Integration is key to building resilient economies- Africa Regional Integration Index
- The Index ranks the level of integration of African countries within their respective RECs and also with the rest of the continent.
- the East African Community (EAC) scored highest for overall integration, with the Southern African Development Community (SADC) coming last.
- the Index shows that levels of integration on the continent are relatively low with an average score of 0.327 out of 1.
- David Luke, coordinator of the African Trade Policy Centre (ATPC) at the ECA pointed out that the productive and infrastructure dimensions of regional integration are intricately linked.
The second edition of the Africa Regional Integration Index (ARII 2019), has called on African economies to deepen their integration in order to build more resilient economies.
The index noted that this could be done by improving regional networks of production and trade by enhancing countries’ productive, distributive, and marketing capacities; building innovative, regional value-chain frameworks in different sectors using improved technology, higher-quality inputs, and updated marketing techniques; and the full implementation of the AfCFTA to remove non-tariff barriers, which remain a major challenge for regional integration.
The index also recommended enhanced African workers’ competencies to match the technology and production capacities of today and tomorrow to succeed in the global economy; improved infrastructure through increased public–private partnerships, tapping into national resources and using regional and global infrastructure development funds and other innovative financing tools, accompanied by rigorous competition and transparency in procurement and construction processes; and implementation of the Protocol on the Free Movement of People, which will enhance economic growth through increased opportunities for tourism, trade and investment, human capital mobility, and allow firms to find skills more easily, in turn driving productivity.
Launch of the Index
The Africa Regional Integration Index was launched by the Economic Commission for Africa (ECA), the African Development Bank, and the African Union Commission (AUC).
The Index, which builds on the first edition published in 2016, provides up-to-date data on the status and progress of regional integration in Africa. It also helps to assess the level of integration for every Regional Economic Community (REC) and their member countries.
The report observed that although 20 countries score above average, no African country can be considered well integrated in its region. Even the most integrated country, South Africa, scores 0.625 less than two-thirds of its potential on the scale.
ARII uses a 95 percent confidence interval from the mean to identify countries’ performance as low, average, or high. Under linear conditions, a score below 0.333 is classified as low, a score between 0.334 and 0.667 is classified as average, and a score above 0.668 is classified as high.
The report found that much more needs to be done to integrate regional economies to make them more resilient to shocks such as the current COVID-19 pandemic. Overall, the Index shows that levels of integration on the continent are relatively low with an average score of 0.327 out of 1.

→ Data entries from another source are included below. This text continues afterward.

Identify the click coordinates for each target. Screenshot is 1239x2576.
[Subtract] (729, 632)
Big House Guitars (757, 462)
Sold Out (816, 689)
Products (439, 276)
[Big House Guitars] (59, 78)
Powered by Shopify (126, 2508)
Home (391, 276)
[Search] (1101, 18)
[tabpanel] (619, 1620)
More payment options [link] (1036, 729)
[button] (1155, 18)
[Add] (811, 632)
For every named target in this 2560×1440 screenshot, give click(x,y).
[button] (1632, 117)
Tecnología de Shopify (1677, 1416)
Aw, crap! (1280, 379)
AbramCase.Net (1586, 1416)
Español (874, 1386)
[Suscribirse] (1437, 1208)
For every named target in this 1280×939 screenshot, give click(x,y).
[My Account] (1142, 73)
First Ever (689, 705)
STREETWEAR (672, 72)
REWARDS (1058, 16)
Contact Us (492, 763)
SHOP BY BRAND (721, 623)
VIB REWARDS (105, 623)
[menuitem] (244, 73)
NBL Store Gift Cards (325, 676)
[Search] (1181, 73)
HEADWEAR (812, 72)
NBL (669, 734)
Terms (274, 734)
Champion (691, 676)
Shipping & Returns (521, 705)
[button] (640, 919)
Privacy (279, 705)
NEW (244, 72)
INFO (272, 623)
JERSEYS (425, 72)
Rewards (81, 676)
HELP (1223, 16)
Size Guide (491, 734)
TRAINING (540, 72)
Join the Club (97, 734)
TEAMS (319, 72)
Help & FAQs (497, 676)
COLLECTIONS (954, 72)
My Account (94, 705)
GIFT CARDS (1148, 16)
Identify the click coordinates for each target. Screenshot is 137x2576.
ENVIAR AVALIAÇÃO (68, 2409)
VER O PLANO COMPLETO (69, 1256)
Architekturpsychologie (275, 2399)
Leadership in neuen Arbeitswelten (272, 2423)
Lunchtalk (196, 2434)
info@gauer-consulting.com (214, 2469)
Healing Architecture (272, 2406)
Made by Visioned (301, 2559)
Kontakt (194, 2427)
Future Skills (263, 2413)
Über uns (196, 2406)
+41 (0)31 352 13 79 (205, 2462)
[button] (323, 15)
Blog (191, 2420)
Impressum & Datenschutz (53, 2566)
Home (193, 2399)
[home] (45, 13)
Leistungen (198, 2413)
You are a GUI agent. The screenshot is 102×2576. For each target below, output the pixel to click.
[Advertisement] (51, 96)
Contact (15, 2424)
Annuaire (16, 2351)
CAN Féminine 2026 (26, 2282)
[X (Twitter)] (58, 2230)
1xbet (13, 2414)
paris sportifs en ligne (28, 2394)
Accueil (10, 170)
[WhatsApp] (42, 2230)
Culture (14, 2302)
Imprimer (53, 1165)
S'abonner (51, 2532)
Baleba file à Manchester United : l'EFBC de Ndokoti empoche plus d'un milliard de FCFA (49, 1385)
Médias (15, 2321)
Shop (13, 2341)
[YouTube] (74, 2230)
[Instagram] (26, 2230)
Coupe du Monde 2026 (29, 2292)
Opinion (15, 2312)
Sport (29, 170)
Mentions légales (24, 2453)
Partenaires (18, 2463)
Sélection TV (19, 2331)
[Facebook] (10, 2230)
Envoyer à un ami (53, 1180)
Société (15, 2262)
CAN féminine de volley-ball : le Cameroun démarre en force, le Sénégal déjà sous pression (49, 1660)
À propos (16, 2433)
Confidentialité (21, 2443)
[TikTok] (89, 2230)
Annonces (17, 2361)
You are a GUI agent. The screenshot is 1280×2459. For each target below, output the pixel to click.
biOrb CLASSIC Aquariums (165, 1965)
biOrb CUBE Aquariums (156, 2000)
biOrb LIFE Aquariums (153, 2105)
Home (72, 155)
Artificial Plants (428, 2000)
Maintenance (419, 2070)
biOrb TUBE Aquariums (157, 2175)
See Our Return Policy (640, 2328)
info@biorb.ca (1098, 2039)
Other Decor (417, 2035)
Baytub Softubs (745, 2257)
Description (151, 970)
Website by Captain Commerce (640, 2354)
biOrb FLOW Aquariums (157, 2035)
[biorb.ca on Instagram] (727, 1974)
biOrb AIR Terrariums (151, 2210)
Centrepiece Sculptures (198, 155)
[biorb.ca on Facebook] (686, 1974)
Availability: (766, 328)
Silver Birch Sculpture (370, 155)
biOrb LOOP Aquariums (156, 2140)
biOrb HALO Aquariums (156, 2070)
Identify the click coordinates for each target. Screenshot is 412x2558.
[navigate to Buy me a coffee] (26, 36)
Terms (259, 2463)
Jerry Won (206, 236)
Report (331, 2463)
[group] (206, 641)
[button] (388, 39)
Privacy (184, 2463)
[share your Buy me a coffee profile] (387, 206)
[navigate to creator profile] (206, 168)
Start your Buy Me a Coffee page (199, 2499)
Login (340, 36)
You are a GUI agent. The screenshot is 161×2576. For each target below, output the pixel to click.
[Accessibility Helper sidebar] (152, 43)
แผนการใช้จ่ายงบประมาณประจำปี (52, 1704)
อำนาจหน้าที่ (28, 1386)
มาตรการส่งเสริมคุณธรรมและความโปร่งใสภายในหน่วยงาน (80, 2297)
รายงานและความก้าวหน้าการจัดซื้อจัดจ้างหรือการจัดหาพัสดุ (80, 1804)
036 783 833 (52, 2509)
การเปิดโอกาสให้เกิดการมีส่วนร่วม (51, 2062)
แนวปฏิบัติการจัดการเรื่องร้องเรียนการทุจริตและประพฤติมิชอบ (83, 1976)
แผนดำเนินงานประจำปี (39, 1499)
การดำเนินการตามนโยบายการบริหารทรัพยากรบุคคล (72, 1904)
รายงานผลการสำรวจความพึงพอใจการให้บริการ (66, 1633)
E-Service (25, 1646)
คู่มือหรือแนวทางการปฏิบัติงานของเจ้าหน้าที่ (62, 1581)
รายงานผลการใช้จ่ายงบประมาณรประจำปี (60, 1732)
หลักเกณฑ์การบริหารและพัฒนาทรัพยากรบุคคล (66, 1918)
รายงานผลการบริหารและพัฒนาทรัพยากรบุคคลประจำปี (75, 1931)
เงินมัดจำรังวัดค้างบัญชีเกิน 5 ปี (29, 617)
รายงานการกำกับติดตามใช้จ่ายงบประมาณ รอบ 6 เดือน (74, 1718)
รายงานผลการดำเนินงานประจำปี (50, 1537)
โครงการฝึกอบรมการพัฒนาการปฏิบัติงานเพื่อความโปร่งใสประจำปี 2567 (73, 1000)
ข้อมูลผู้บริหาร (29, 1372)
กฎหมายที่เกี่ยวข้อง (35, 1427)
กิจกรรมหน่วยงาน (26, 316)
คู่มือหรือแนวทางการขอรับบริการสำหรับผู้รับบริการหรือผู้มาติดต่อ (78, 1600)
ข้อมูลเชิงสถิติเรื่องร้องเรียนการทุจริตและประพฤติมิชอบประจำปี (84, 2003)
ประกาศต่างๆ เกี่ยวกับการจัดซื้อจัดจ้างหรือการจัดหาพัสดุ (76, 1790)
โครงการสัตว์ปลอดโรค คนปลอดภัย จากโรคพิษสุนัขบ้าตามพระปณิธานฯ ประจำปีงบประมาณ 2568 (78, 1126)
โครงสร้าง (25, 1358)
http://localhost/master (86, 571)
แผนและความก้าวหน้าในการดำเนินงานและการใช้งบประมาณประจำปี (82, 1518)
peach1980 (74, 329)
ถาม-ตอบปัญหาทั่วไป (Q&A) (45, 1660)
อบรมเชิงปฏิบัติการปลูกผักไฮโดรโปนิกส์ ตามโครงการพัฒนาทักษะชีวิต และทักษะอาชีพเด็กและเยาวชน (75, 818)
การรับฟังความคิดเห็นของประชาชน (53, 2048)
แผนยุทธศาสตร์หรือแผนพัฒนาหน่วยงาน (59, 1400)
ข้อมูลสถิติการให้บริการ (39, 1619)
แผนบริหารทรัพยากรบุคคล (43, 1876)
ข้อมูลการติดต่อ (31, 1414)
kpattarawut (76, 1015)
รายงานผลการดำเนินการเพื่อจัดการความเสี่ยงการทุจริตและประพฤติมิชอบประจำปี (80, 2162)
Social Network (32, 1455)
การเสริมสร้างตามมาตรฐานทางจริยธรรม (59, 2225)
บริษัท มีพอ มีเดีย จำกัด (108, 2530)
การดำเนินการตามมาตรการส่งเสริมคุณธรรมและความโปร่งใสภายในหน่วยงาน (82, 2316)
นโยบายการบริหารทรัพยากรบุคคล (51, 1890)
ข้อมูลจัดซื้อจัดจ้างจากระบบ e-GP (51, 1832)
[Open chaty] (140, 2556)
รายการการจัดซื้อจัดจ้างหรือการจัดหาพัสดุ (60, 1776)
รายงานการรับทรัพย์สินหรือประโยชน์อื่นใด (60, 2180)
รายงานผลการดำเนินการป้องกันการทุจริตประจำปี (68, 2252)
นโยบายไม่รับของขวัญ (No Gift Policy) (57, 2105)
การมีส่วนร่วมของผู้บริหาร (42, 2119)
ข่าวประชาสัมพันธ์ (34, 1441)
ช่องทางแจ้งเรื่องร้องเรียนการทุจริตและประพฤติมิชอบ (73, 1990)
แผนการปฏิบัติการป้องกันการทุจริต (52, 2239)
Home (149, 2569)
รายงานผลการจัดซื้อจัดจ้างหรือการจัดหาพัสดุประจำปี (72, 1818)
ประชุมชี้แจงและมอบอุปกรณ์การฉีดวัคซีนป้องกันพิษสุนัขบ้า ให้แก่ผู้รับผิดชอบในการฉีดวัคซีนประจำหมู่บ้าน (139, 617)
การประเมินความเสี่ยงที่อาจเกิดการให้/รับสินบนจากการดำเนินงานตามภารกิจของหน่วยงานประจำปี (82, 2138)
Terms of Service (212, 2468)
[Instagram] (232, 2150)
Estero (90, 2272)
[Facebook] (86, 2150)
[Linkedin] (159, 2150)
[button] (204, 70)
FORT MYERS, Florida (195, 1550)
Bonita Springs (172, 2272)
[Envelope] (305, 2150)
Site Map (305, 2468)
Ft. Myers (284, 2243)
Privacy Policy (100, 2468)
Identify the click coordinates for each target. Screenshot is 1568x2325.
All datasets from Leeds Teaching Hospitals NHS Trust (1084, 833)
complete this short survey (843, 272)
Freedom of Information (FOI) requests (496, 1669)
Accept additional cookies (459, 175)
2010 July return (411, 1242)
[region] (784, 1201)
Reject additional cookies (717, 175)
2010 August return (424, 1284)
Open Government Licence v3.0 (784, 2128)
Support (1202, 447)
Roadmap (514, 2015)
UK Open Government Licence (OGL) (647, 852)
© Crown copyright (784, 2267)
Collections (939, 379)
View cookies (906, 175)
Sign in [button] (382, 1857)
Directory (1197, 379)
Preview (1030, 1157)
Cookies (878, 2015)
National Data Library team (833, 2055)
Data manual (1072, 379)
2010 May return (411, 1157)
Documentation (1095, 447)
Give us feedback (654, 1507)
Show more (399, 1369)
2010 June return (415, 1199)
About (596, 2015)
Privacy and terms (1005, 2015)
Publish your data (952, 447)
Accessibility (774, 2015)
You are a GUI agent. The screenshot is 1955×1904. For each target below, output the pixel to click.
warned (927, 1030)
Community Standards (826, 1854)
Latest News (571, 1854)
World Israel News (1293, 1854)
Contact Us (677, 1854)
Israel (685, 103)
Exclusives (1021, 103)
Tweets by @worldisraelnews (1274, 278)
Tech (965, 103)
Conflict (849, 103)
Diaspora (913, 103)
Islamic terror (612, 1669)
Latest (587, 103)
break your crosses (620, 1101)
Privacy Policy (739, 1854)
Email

Advancing regional integration
The Regional Integration Division Director at the ECA, Stephen Karingi, noted that whereas the Index has data cut off points in 2019, the present COVID-19 pandemic has reopened the question of whether enough is being done in advancing regional integration as a means to help Africa withstand systematic shocks.
“This index is both a measurement exercise and a call to action; to build resilient economies through integration. It will identify the solutions needed to truly build an integrated Africa,” he stated.
Jean-Denis Gabikini, Acting Director of the AUC’s Economic Affairs Department, welcomed the collaboration in producing the Index.
He noted that the Index covers issues of intellectual property, competition policy, investment and digital trade which are critical to the successful negotiations of Phase II and III of AfCFTA.
“To achieve an “integrated, prosperous and peaceful Africa, representing a dynamic force in the concert of nations”, this ARII report will support AU Member States and RECs to address industrialisation and value addition priorities for the development of the continent,” Gabikini said.
With the establishment of RECs and the creation of AfCFTA, Africa has reinforced regional integration as a major development priority for the continent under the 2012 Boosting Intra-African Trade (BIAT) Action Plan.
The Index ranks the level of integration of African countries within their respective RECs and also with the rest of the continent. It scores across five key dimensions: trade, productive capacity, macroeconomic policy, infrastructure, and free movement of people.
Among the eight RECs recognised by the AU, the East African Community (EAC) scored highest for overall integration, with the Southern African Development Community (SADC) coming last.
The African Development Bank’s Director for Regional Development and Regional Integration, Moono Mupotola, said the Index was a useful tool for tracking progress on the regional integration front and would help countries identify priorities to improve integration.
“The crippling effects of COVID-19 illustrate the need for enhanced production of African finished goods and services that can readily be traded across the continent,” Mupotola said.
David Luke, coordinator of the African Trade Policy Centre (ATPC) at the ECA pointed out that the productive and infrastructure dimensions of regional integration are intricately linked. Tackling these two dimensions along with implementing the AfCFTA would be a massive boost for trade, he said.